Prompt
Reproduce word for word the part of the list of 2004 attacks on Israeli targets below, starting at "- March 6 –" and ending at "of Deir al-Balah.".

Reading text
⁂

The most prominent Palestinian militant acts and operations committed against Israeli targets during 2004 include:

- January 14 – Erez Crossing bombing: A female Palestinian Arab suicide bomber, kills two Israeli soldiers, a border policeman, and a security guard for a private manpower company and wounds twelve others at the Erez Crossing. Hamas and the Al-Aqsa Martyrs' Brigades jointly claim responsibility. Hamas states it used a woman suicide bomber for the first time in order to counter Israeli precautions.
- January 29 – 2004 Jerusalem bus 19 bombing: 11 killed, 50+ injured when a Palestinian suicide bomber attacks a bus in Jerusalem. The Al-Aqsa Martyrs' Brigades claims responsibility for the attack. Hamas also claims responsibility for the bombing and denounces Al-Aqsa.
- February 22 – Liberty Bell Park bus bombing: Eight Israelis killed and 60 injured when a Palestinian suicide bomber attacks a Egged bus No. 14 in Jerusalem, others. The Al-Aqsa Martyrs' Brigades claim responsibility for the attack.
- March 6 – Erez Crossing interception: Four Palestinian militants apprehended in three vehicles, two discovered with explosives.
- March 14 – 2004 Ashdod Port bombings: Ten Israeli civilians killed when a Palestinian suicide bombers attacks the southern port of Ashdod. Hamas and the Al-Aqsa Martyrs' Brigades claim joint responsibility for the blasts.
- April 17 – Second Erez Crossing attack: An Israeli border policeman is killed and three other Israelis are wounded in a suicide bombing at the Erez Crossing into the northern Gaza Strip.
- April 26 – Deir al-Balah suicide attack: Four IDF soldiers are mildly injured when a suicide bomber attacks the entrance of the Erez terminal of Deir al-Balah.
- April 30 – After failing to bomb his original target, a bus full of Jewish settlers, a Palestinian Arab suicide bomber detonates an explosive device next to an Israeli army patrol, injuring all four soldiers. Hamas claims responsibility.
- May 2 – Murder of Tali Hatuel and her four daughters: Palestinian Arab gunmen kill a pregnant Israeli mother, Tali Hatuel, and all four of her young daughters near the Kissufim Crossing into the Gaza Strip. The killers are shot dead by security forces. The incident is believed to have influenced voting intentions in the vote, held the same day, by Likud Party members on whether or not to approve a unilaterally pull out from the Gaza Strip.
- May 22 – Beka'ot checkpoint bombing
- July 11 – Tel Aviv bus stop bombing: An explosive device, packed with ball bearings and bolts, detonates in the bushes behind a bus stop in Tel Aviv, killing one person and injuring thirty-two others.

⁂

Dataset extract
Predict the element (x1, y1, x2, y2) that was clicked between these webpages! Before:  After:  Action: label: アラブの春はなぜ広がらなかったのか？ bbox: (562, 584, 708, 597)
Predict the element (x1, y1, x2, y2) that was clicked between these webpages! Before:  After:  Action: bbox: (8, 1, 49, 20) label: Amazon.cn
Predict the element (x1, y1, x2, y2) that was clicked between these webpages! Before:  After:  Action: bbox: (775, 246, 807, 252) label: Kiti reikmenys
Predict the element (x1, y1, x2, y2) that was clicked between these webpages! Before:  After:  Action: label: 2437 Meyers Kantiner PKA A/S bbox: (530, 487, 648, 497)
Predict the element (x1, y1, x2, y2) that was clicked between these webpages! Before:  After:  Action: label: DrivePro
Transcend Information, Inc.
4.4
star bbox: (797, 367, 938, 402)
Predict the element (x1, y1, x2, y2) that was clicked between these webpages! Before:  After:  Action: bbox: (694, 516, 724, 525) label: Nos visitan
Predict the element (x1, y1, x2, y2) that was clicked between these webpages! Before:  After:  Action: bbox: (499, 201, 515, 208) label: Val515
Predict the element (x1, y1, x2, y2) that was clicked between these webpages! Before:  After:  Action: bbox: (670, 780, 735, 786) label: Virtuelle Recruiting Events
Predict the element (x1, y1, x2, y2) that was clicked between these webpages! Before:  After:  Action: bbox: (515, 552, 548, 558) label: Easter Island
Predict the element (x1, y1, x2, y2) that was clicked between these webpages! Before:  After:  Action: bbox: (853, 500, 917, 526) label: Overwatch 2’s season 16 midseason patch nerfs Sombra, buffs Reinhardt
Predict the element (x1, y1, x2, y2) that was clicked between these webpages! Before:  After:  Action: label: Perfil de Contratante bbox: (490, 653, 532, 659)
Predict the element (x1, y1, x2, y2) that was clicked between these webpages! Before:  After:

⁂

Exercise answer
- March 6 – Erez Crossing interception: Four Palestinian militants apprehended in three vehicles, two discovered with explosives.
- March 14 – 2004 Ashdod Port bombings: Ten Israeli civilians killed when a Palestinian suicide bombers attacks the southern port of Ashdod. Hamas and the Al-Aqsa Martyrs' Brigades claim joint responsibility for the blasts.
- April 17 – Second Erez Crossing attack: An Israeli border policeman is killed and three other Israelis are wounded in a suicide bombing at the Erez Crossing into the northern Gaza Strip.
- April 26 – Deir al-Balah suicide attack: Four IDF soldiers are mildly injured when a suicide bomber attacks the entrance of the Erez terminal of Deir al-Balah.